Computer ban has gone - I'm listening ladies - and I am going to see how the summer holidays go. If it's a nightmare I'll be down at the GP pronto for an ed psych/CAMHS and some vallium!

OP posts:
bananalover · 01/07/2010 21:08

You should NOT have to go on a diet or wear make up or dress more fashionably, whatever, in order to gain respect from a child fgs. That will just make him feel in even more control of you...which he is atm.
You are a SAHM...so what, we are not pariahs of society, we are doing the most important job in the world...yes even more important than Baracks!
Do NOT get a part time job just to make DS feel better!He should respect you no matter what you do for a living or what you wear.

AgentZigzag · 01/07/2010 21:19

Oh my goodness, I agree with banana you shouldn't change who you are to please your child, what an awful thing to suggest.

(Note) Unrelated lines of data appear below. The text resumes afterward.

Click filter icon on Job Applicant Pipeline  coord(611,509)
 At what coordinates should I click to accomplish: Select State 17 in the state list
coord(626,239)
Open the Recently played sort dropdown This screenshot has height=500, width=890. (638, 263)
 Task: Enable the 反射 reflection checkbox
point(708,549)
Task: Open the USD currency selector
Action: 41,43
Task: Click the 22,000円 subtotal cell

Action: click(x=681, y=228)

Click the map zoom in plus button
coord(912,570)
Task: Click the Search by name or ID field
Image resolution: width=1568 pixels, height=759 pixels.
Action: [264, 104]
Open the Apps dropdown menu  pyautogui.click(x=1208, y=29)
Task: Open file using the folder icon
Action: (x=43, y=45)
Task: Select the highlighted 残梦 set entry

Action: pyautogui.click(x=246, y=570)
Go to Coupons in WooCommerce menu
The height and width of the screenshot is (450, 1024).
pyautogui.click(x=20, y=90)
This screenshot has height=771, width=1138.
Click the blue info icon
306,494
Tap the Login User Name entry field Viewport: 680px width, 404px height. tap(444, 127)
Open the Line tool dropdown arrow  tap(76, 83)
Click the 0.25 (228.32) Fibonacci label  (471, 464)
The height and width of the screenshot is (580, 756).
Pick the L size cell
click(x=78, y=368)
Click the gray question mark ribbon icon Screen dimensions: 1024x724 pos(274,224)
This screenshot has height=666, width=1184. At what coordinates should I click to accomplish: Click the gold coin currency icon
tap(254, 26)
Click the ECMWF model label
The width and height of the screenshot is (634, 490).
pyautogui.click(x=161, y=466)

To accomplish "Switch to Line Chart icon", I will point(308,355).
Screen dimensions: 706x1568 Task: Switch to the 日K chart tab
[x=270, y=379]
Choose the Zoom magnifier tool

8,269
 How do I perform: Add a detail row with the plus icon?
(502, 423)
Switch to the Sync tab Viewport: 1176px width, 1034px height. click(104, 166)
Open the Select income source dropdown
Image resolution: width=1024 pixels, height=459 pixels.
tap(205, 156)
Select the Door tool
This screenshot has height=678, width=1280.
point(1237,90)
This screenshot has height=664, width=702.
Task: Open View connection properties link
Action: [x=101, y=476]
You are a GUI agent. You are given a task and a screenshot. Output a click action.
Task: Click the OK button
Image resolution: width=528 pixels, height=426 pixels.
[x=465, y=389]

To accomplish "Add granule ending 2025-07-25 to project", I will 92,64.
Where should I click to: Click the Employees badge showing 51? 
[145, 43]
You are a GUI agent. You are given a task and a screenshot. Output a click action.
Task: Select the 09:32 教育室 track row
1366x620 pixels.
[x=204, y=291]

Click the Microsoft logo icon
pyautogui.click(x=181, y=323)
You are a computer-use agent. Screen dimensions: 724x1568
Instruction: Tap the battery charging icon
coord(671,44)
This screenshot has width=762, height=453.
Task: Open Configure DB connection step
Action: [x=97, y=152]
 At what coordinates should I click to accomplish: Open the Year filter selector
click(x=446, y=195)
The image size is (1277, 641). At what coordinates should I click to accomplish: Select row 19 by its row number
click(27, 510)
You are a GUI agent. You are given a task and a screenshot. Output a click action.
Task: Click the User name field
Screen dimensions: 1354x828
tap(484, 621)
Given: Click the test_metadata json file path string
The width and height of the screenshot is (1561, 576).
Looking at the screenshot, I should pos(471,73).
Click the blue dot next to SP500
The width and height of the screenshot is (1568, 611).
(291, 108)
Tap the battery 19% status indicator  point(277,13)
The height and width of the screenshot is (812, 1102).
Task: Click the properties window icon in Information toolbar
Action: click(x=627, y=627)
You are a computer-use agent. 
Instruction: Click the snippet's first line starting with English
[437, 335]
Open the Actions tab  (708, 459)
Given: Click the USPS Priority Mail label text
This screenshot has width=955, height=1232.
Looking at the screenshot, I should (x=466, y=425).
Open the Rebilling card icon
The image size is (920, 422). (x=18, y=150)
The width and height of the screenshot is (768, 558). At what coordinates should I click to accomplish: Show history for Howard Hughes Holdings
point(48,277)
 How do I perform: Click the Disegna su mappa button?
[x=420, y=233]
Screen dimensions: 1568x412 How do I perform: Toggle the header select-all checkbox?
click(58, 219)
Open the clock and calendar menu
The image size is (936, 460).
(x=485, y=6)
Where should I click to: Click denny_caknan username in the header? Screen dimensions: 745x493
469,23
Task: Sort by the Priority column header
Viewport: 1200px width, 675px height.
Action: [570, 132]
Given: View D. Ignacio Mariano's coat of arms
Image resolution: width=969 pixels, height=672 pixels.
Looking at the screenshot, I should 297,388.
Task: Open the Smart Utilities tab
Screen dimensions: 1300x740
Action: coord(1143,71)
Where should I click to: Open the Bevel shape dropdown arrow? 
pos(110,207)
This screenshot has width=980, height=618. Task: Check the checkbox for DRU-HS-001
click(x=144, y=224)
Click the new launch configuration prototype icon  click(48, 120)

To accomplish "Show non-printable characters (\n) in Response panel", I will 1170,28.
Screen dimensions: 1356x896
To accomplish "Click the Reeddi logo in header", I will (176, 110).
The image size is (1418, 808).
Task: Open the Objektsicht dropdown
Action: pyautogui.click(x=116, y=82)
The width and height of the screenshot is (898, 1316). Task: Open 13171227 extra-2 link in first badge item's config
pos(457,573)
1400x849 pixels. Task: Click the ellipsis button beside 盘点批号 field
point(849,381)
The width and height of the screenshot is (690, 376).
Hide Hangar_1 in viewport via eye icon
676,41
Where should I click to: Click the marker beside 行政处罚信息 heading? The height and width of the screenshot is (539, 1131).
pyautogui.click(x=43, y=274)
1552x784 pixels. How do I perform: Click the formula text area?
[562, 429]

You are who you are, the only person you should make changes in your life for is yourself, definately not a 10 year old boy.

maryz · 01/07/2010 21:24

This reply has been deleted

Message withdrawn at poster's request.

olderandwider · 01/07/2010 21:29

Before you label you child with AS or anything else, take at look atthis There is lots of advice about handling difficult children and it may help put you and your DH back in the driving seat where you both belong. It is full of wise words. Good luck!

maryz · 01/07/2010 22:13

This reply has been deleted

Message withdrawn at poster's request.